News

Foto: Andreas Fischer
Aktuelles | 14.11.2020
Ein Rädchen ins andere
Gerne hätte der Bergische HC am Donnerstag bei GWD Minden gespielt. "Aber es war nach Lage der Dinge ja logisch, dass das Spiel abgesagt werden musste", sagt Trainer Sebastian Hinze mit Blick auf die Infektion von Nationalspieler Juri Knorr, die dazu führte, dass die Ostwestfalen sich geschlossen in Quarantäne begeben mussten. "Wir sind dann in die Halle gegangen und haben eine Spielbelastung durchgeführt." Kurz darauf begann die taktische Vorbereitung auf den THW Kiel, der am Sonntag (13:30 Uhr) im ISS Dome Düsseldorf zu Gast ist. Aufgrund des geltenden Veranstaltungsverbots muss auch diese Partie in der LIQUI-MOLY HBL ohne Zuschauer stattfinden.
Die HBL-Clubs verständigten sich am Freitag in einer gemeinsamen Konferenz noch einmal darauf, den Spielbetrieb wie geplant aufrecht zu erhalten. Zwar fielen am Mittwoch und Donnerstag fünf von zehn Spielen aus, doch dieser Umstand war nicht etwa einem Versagen der gültigen Hygienekonzepte der Bundesliga zuzuordnen, sondern dem Ausbruch innerhalb der Nationalmannschaft und der wohl etwas zu schnellen Rückführung der Spieler in ihre Vereine. Zur Erinnerung: An den ersten sechs HBL-Spieltagen war keine einzige Partie einer Coronavirus-Infektion zum Opfer gefallen. Der Mannschaftskern des BHC ist übrigens am Freitag erneut komplett negativ getestet worden.

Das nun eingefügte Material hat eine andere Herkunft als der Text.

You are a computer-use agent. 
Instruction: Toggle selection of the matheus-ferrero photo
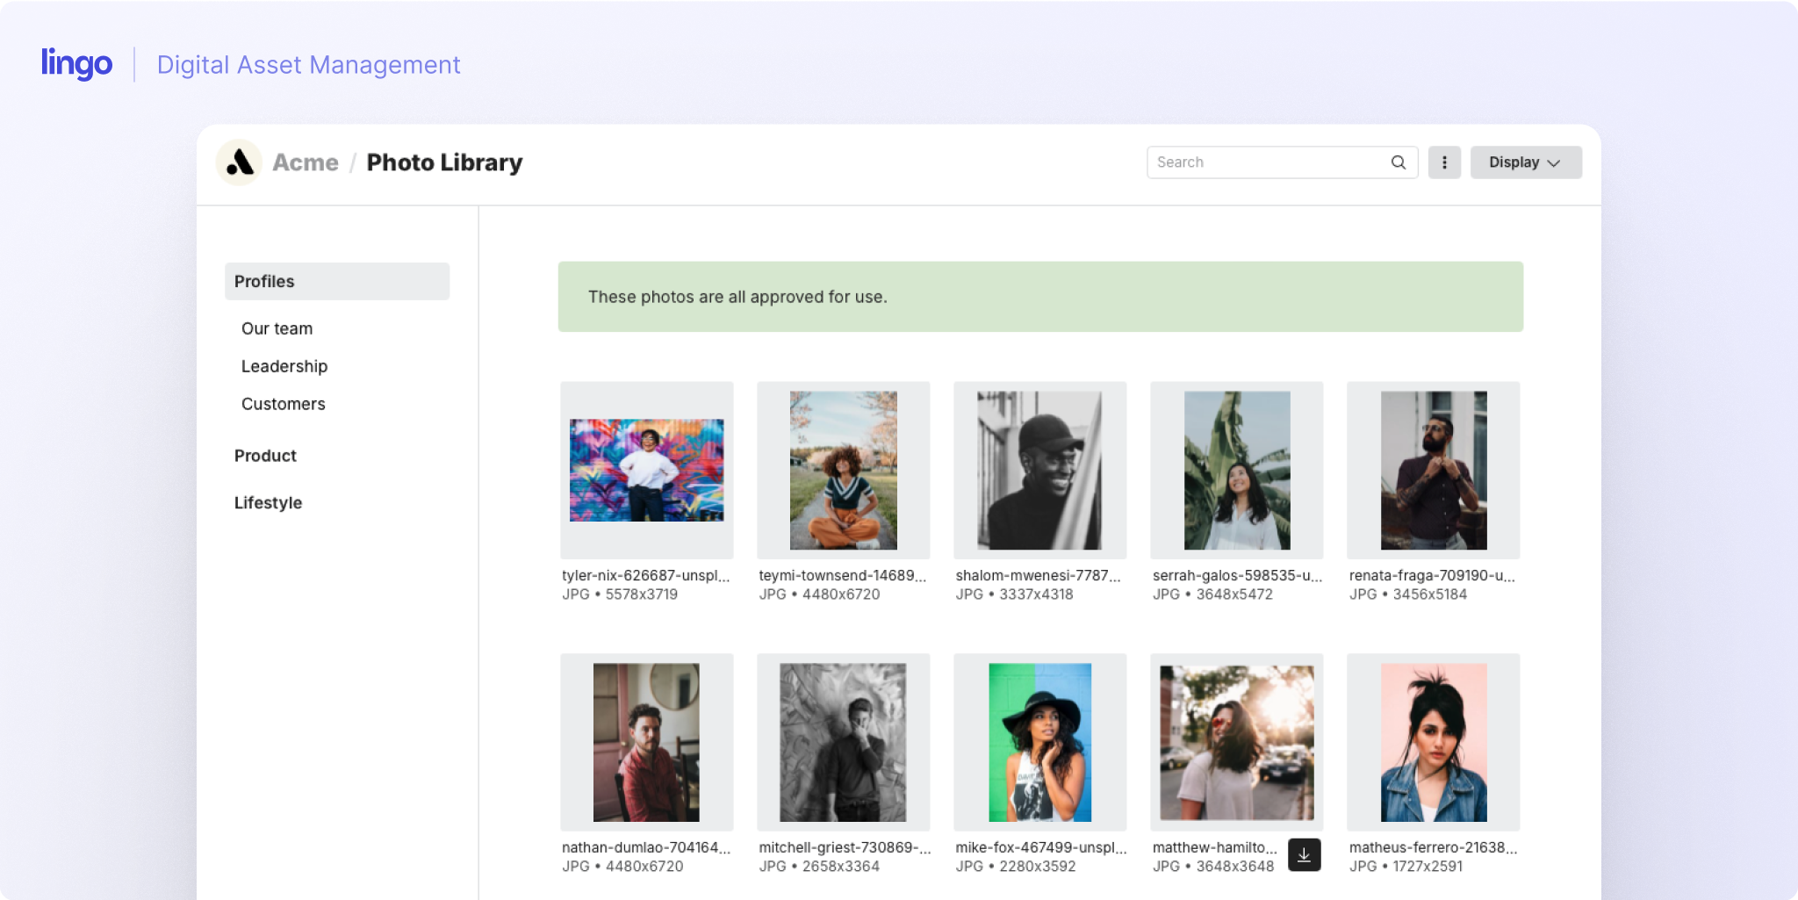[1433, 742]
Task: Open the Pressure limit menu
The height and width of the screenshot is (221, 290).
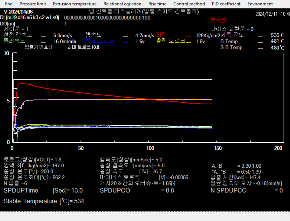Action: point(33,4)
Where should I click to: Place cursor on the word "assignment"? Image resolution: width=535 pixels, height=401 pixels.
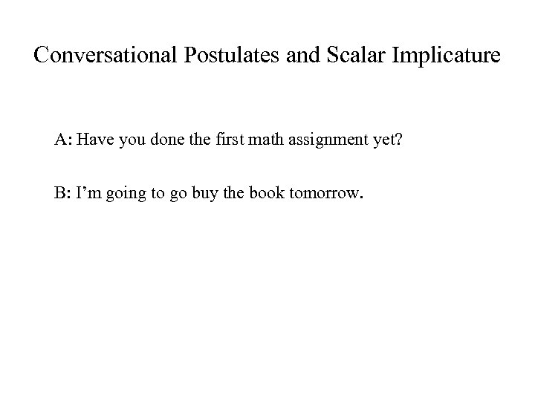point(314,140)
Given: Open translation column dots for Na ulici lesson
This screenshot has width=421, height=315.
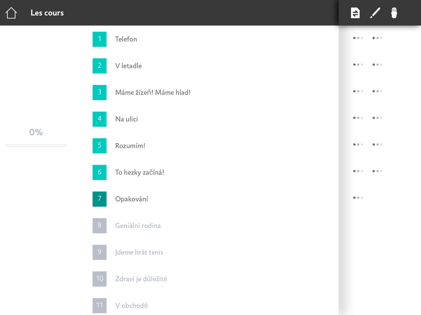Looking at the screenshot, I should [x=358, y=118].
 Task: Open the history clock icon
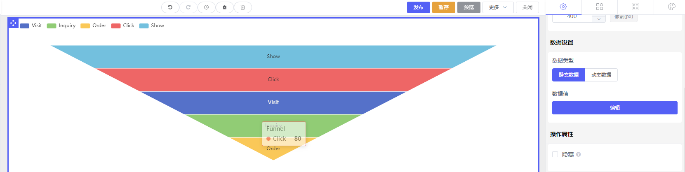(x=206, y=7)
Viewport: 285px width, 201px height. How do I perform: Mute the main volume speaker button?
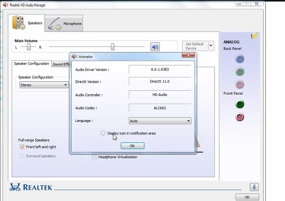tap(155, 47)
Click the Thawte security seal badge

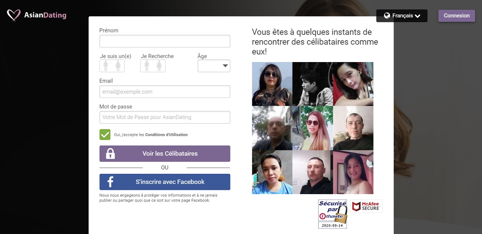click(333, 214)
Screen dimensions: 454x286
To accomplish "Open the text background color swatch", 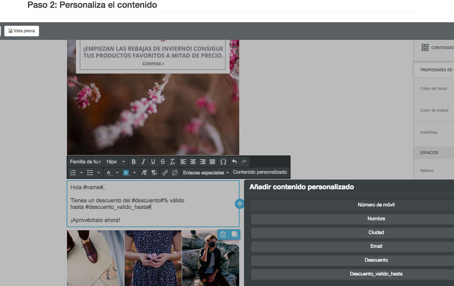I will [x=126, y=173].
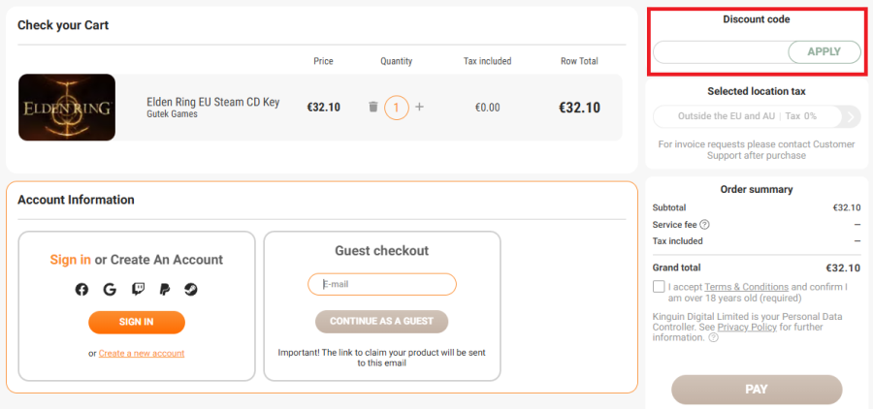Viewport: 873px width, 409px height.
Task: Click the Elden Ring game thumbnail
Action: (67, 107)
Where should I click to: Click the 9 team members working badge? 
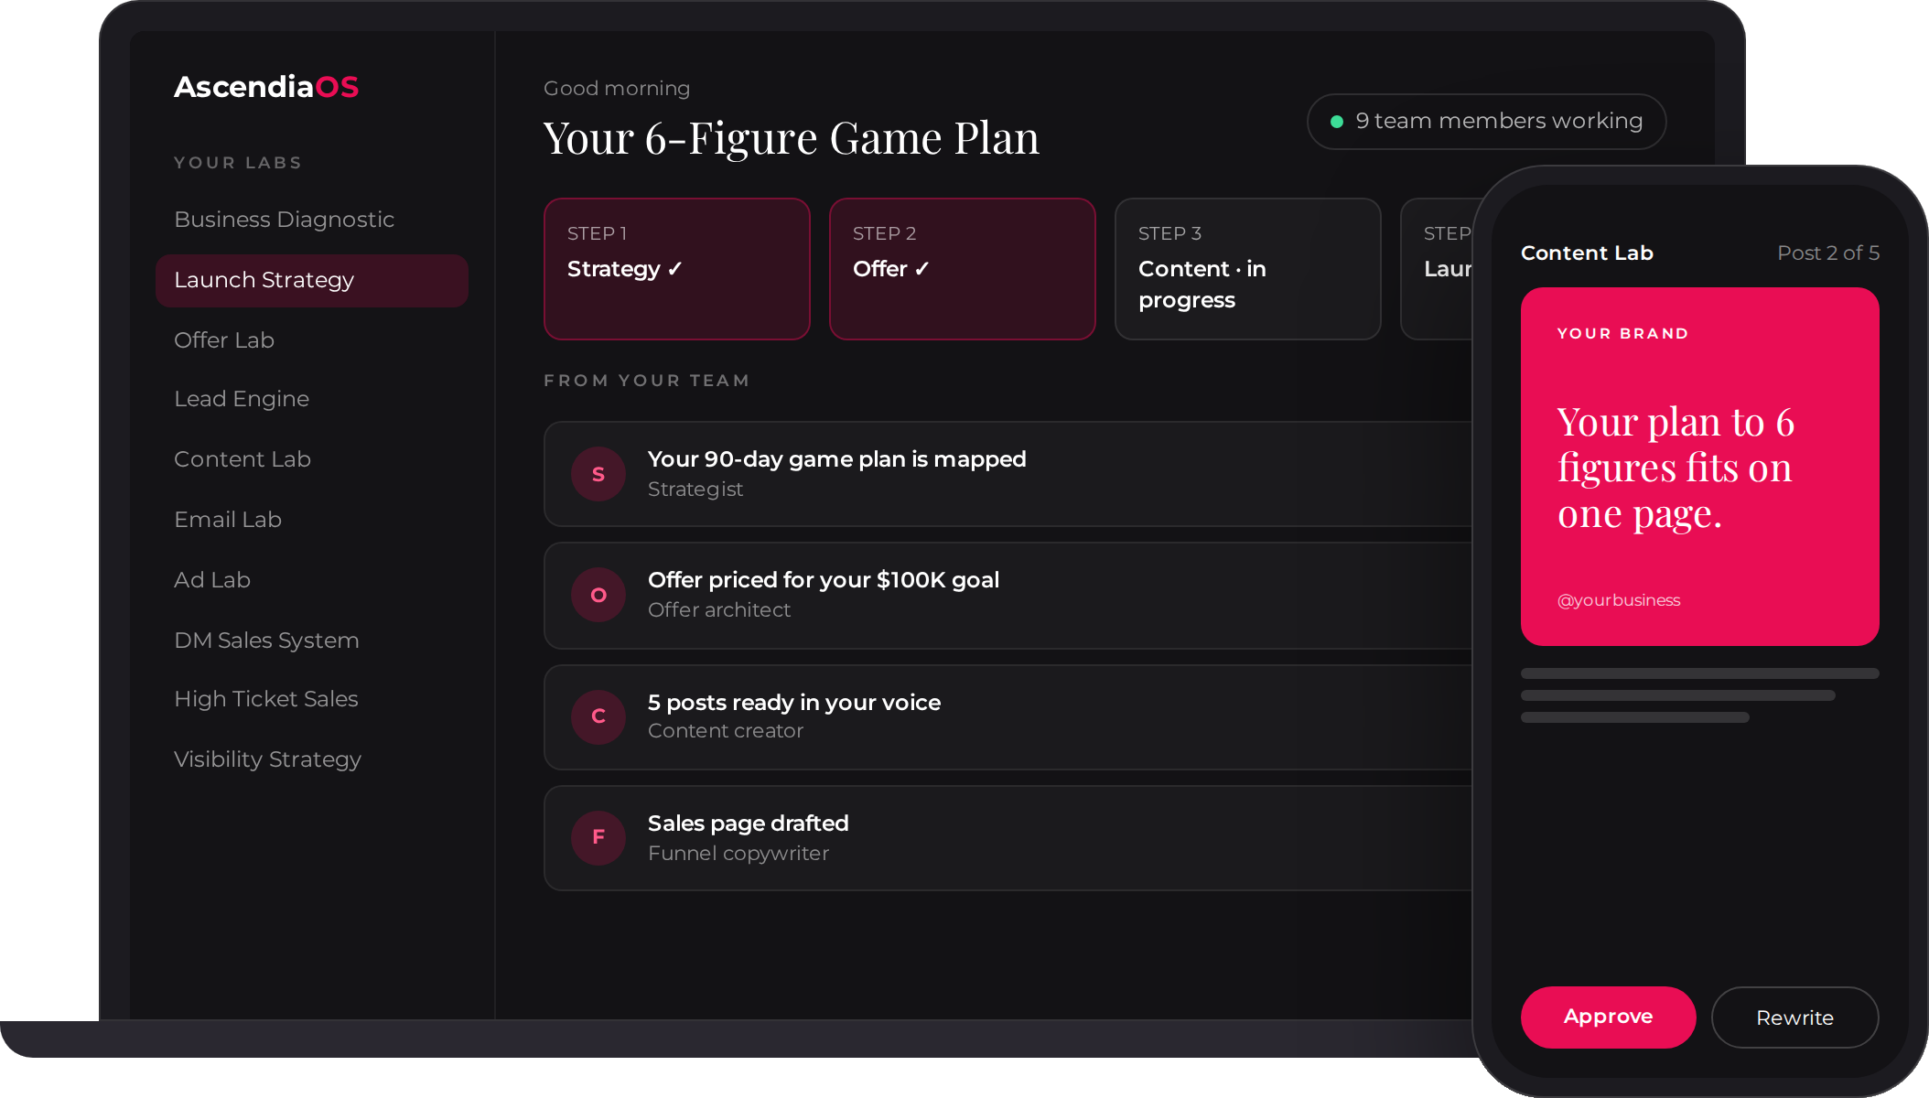1486,122
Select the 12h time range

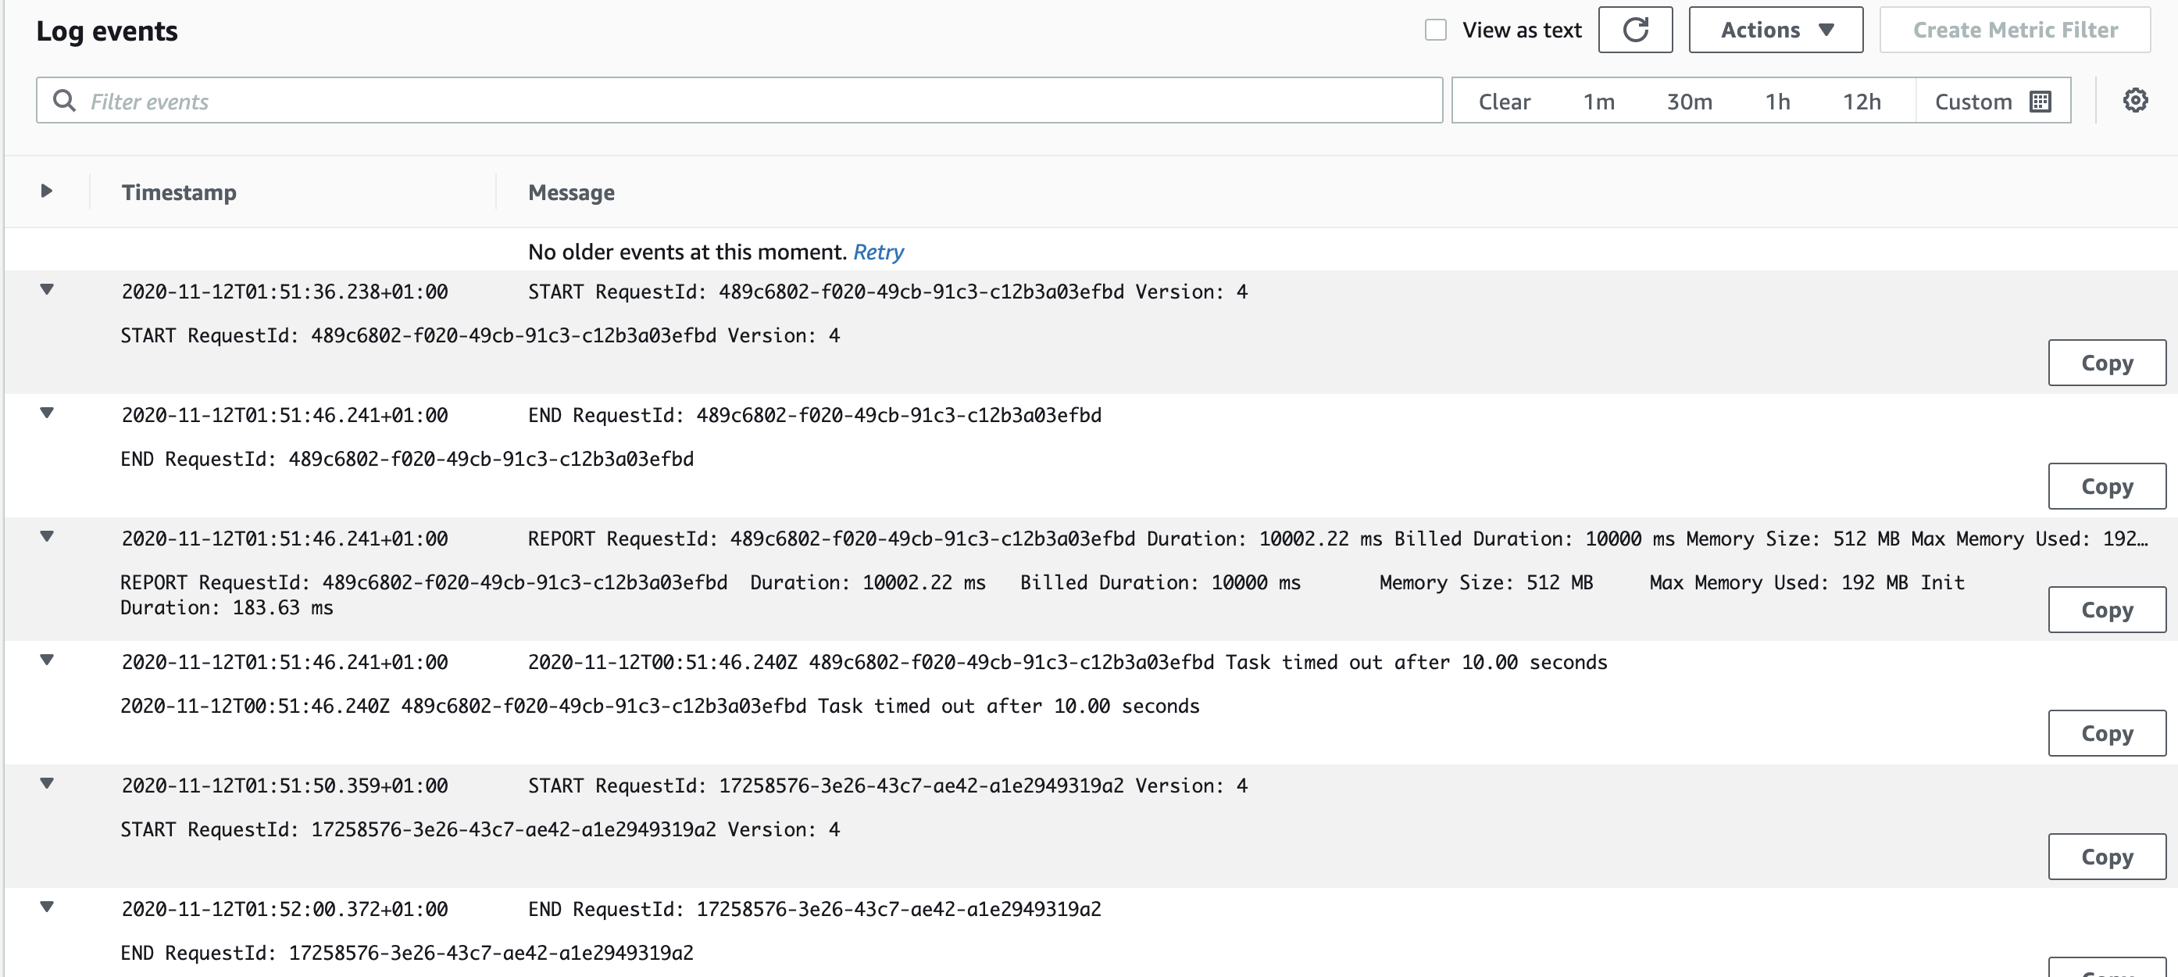(x=1862, y=101)
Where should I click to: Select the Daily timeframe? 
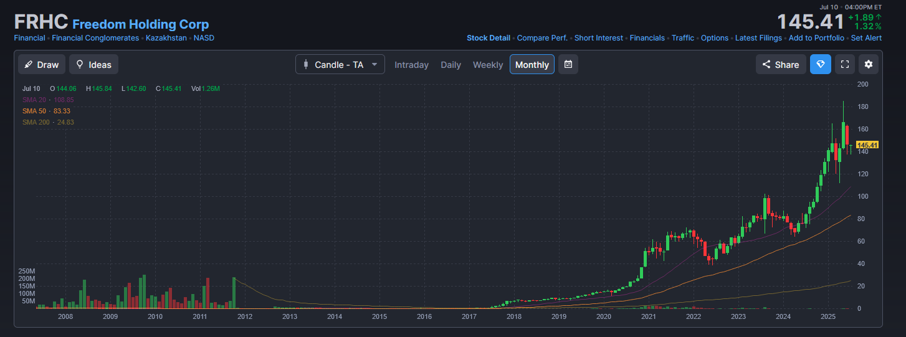coord(451,65)
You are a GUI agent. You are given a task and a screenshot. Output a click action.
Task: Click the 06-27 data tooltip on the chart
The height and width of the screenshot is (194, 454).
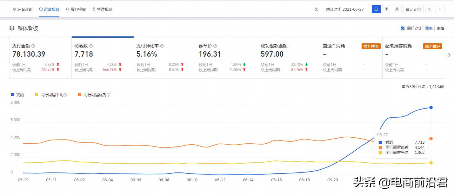(x=401, y=143)
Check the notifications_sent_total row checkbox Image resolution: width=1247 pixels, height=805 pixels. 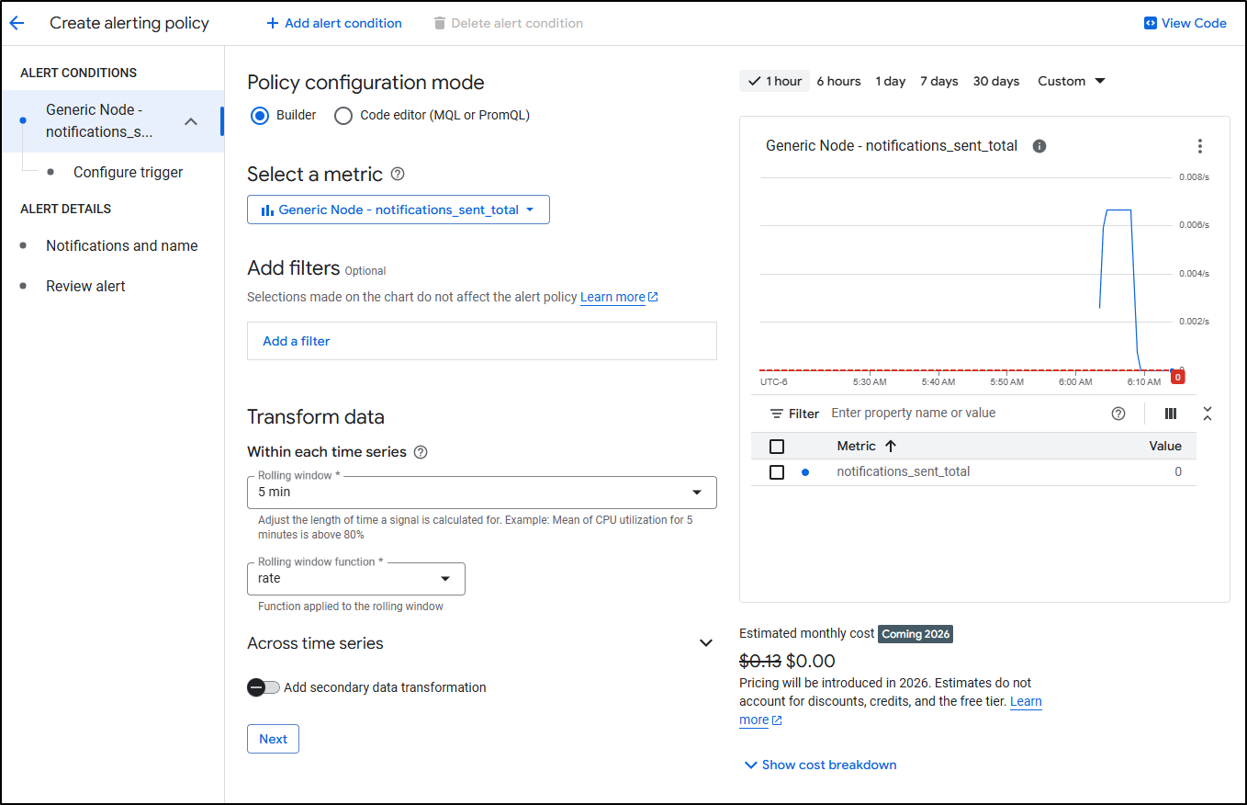[777, 472]
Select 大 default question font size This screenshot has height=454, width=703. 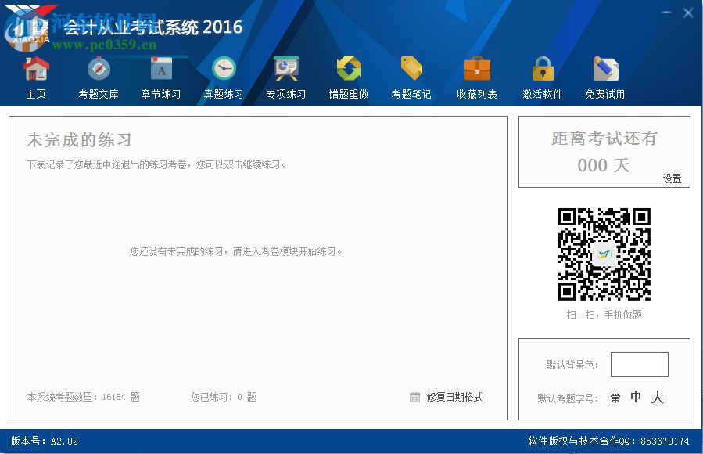(658, 398)
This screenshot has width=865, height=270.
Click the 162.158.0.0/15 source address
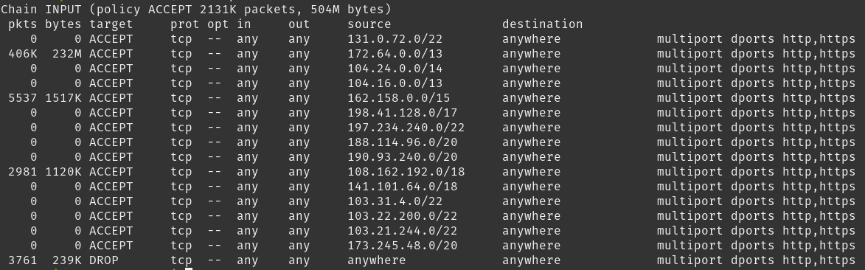tap(399, 98)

So kommt es am Sonntag für den Bergischen HC zum 14. Mal in seiner Historie zur Begegnung gegen den THW Kiel. Der Löwen haben gegen den Rekordmeister noch nie einen Punkt gewonnen. Ob sich das im Geisterspiel ändert? "Wir gehen in jedes Spiel, mit der Idee, es zu gewinnen", sagt Sebastian Hinze. "Aber Kiel ist natürlich stark. Es gibt letztlich nicht einen einzelnen Punkt, den wir besonders gut erfüllen müssen. Uns muss einfach alles gelingen. Wenn nicht in jedem Mannschaftsteil ein Rädchen ins andere greift, wird es kaum möglich sein, Kiel zu schlagen."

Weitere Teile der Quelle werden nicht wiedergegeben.